U mnie posuchę najlepiej widać w rubryce weekendowej, bo nigdzie się nie pałętając muszę — bezprawie takie, że kolejnej opowieści o wymysłach Mao i jemu podobnych lepiej nie ruszać — inspiracji szukać w barku, odkorkowywać kolejne to eksponaty z kontrabandy pochodzącej z lepszych czasów… Na szczęście kolejną perełkę udało mi się wypatrzyć na półkach odchodzącego w niebyt Tesco, czyli kolejne madziarskie czerwone wytrawne wino — Dunántúli Zweigelt.

Czas na zwyczajową dygresję: odmianę winorośli Zweigelt zawdzięczamy austriackiemu botanikowi i entomologowi (a także enomologowi? ;-) Herr Fritzowi Zweigeltowi, który w 1922 r. wyhodował — krzyżując ze sobą Blaufränkischa i St.
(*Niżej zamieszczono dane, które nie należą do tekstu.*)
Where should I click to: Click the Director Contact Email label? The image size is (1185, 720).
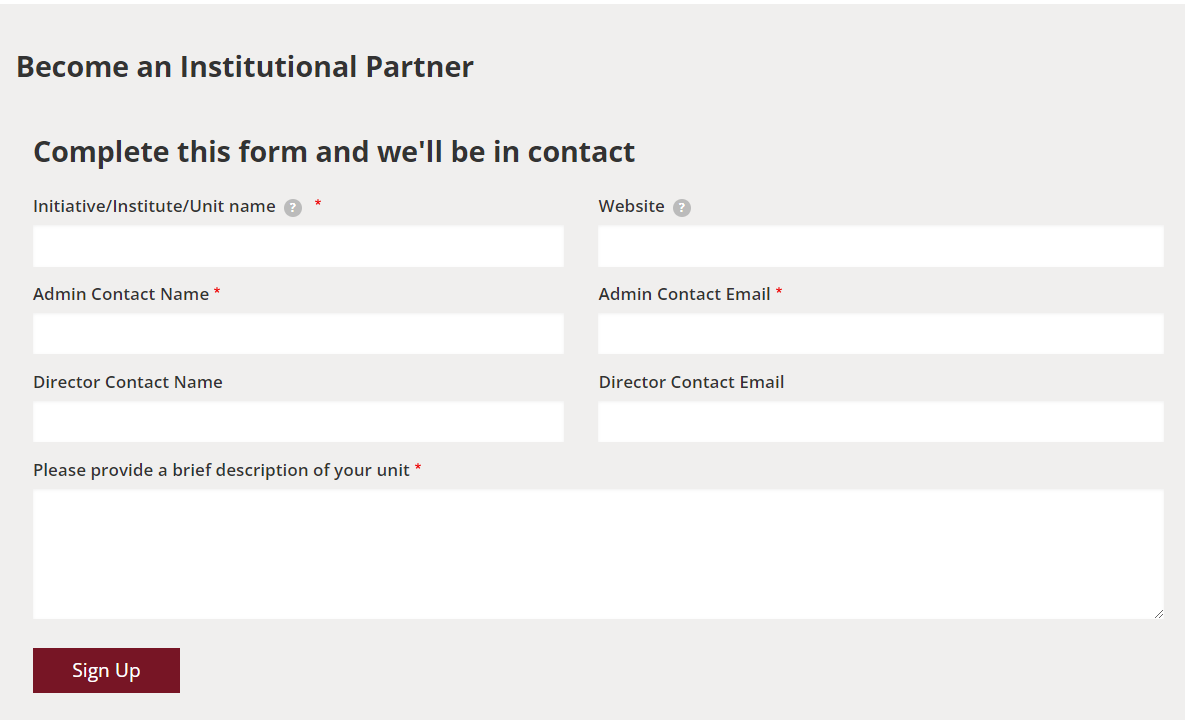691,382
Laurenta — odmianę Rotburger, której nazwa po pięćdziesięciu latach została zmieniona na Zweigelt aka Zweigeltrebe. (Na marginesie: Wikipedia podaje, że Herr Zweigelt był także pionierem austriackiego NSDAP, tj. zapisał się do partii jeszcze przed nieudanym puczem z 1934 r. Mnie to specjalnie nie szokuje, bo przecież Ribbentrop karierę przy Führerze zaczął dopiero po tym jak posypał mu się interes winiarski — prawidłowość, że dyktatorów chętnie wspierają nieudacznicy wcale nie jest nowa.)

Butelkę tego smacznego wina kupiłem już w czasach kiedy przed sklepami widać obrazki przypominające oblężony Leningrad, zapłaciłem jedyne 8,50 złotych (bajdełej cena tamtego wina Kékfrankos spadła do 6,50!) — sączę sobie wieczorami na balkonie, spoglądając z zadumą w dal, nucąc sobie „W co się bawić, w co się bawić?”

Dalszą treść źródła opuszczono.